A stay-at-home mom, her children thought they could help! She still has a painting with their contributions. "I started painting when we started our family. My husband, Bruce, was in the Air Force, stationed in Duluth. We married in 1968 in Cloquet. The day of our wedding, he was assigned a mission overseas. I didn't want to live by myself in Duluth, so I moved back home to live with my parents and worked at the Johnson Company department store."
After Bruce returned from being stationed in Thailand, they moved to California, to his last station at San Bernardino Air Force Base.
"We wanted to move back to Minnesota. Bruce got a job with Best Oil and went to UMD. We decided to live in Cloquet, out by Big Lake. Before starting our family, we built a house, and, later, another one."
Lyn originally painted in oils. But she began to prefer watercolors. "It's the movement, the flow of water, " she reflects. "And oils take so long to dry."
She took painting lessons in Cloquet in an open air park where City Hall is now located. She met other watercolorists, with whom she formed a group that met and painted together in the park. One year they held an art fair.
Lyn also began to exhibit at the Park Point Art Fair. She enjoyed meeting other artists there, especially Marsha Boeker who made silk scarves. "Most artists are willing to share!" She took a class up the North Shore with Russell Norberg, whose watercolors she admired. She befriended other artists, including Joyce Gow of Two Harbors. Betty Brown invited her to the Lake Superior Watercolor Society some 20 years ago. She's still a part of it, though currently their 35 members meet by Zoom. She participates in the Arrowhead Regional Artists group as well.
What does she see as her strengths, special techniques?
"I'm not a loose painter," Jutila said. "I have a vision in my mind, and then I have to paint it before it's gone. If I don't do it right away, it's lost. Sometimes it disappoints me, but sometimes it's better than I thought."
When Lyn paints on canvas, she preps the canvas to accept the watercolor paint with something called ground base, which "looks like Elmer's glue," brushing it on with a large paint brush. "Sometimes I have to apply layers of my colors. I work from the top down. Sometimes, I can tilt the canvas and the paint will roll!"
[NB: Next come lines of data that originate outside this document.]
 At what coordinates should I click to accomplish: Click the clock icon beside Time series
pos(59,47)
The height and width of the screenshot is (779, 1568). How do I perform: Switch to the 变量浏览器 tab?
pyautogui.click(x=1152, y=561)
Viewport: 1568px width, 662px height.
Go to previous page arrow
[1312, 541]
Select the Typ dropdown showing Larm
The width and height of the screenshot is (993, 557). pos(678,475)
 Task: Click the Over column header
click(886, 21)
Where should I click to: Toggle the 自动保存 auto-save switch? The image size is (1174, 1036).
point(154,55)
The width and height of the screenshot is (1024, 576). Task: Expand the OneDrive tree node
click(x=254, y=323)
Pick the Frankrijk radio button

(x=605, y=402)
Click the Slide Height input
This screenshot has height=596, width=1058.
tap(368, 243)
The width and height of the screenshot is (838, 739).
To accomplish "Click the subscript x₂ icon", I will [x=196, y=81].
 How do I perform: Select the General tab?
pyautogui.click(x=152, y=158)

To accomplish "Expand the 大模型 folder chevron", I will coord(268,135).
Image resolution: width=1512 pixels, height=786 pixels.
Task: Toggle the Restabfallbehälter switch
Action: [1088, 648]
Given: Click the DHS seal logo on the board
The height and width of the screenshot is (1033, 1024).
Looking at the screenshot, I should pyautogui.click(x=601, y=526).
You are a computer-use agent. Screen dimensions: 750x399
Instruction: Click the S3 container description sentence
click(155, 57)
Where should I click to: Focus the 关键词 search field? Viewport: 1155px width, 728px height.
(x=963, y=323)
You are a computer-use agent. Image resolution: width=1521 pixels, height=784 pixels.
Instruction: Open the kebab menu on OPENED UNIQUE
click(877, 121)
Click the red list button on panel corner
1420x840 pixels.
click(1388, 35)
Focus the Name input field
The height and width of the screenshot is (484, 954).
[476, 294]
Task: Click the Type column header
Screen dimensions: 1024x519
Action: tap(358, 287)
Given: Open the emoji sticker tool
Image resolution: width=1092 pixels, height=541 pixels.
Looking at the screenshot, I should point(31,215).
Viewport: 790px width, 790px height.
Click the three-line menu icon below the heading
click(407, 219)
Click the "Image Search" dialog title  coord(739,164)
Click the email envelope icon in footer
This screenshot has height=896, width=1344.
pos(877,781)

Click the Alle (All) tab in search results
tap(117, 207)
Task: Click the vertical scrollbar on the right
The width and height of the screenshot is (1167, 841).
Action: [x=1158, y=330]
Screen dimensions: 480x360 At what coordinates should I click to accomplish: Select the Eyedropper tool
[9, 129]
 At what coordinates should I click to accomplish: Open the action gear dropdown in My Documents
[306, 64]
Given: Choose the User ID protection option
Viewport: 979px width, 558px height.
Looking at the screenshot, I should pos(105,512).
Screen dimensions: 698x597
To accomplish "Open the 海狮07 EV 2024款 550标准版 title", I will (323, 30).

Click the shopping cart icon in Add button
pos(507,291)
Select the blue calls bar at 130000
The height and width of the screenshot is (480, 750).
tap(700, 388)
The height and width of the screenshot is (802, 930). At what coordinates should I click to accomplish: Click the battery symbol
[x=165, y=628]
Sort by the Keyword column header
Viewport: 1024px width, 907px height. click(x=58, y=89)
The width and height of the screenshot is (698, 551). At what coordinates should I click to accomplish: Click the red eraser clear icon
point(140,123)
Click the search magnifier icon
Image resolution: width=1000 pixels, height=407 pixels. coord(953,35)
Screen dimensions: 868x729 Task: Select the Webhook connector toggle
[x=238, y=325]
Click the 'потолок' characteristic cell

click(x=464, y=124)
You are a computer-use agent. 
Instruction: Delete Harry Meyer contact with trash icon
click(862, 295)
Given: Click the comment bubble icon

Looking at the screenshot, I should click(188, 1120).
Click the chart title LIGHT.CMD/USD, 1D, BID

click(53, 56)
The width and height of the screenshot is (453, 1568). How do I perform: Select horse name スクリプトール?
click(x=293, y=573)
Lyn and Bruce raised three children. She began to teach watercolors, through community ed and workshops at the library, mostly locally. She held some parent-child classes, teaching adults what they needed to do and how to work with their children. "I taught everyone from a 70-year-old grandpa to a 3-year- old." She taught an adult class one year at the Pine Valley chalet. She currently serves on the new art board at the Cloquet Public Library.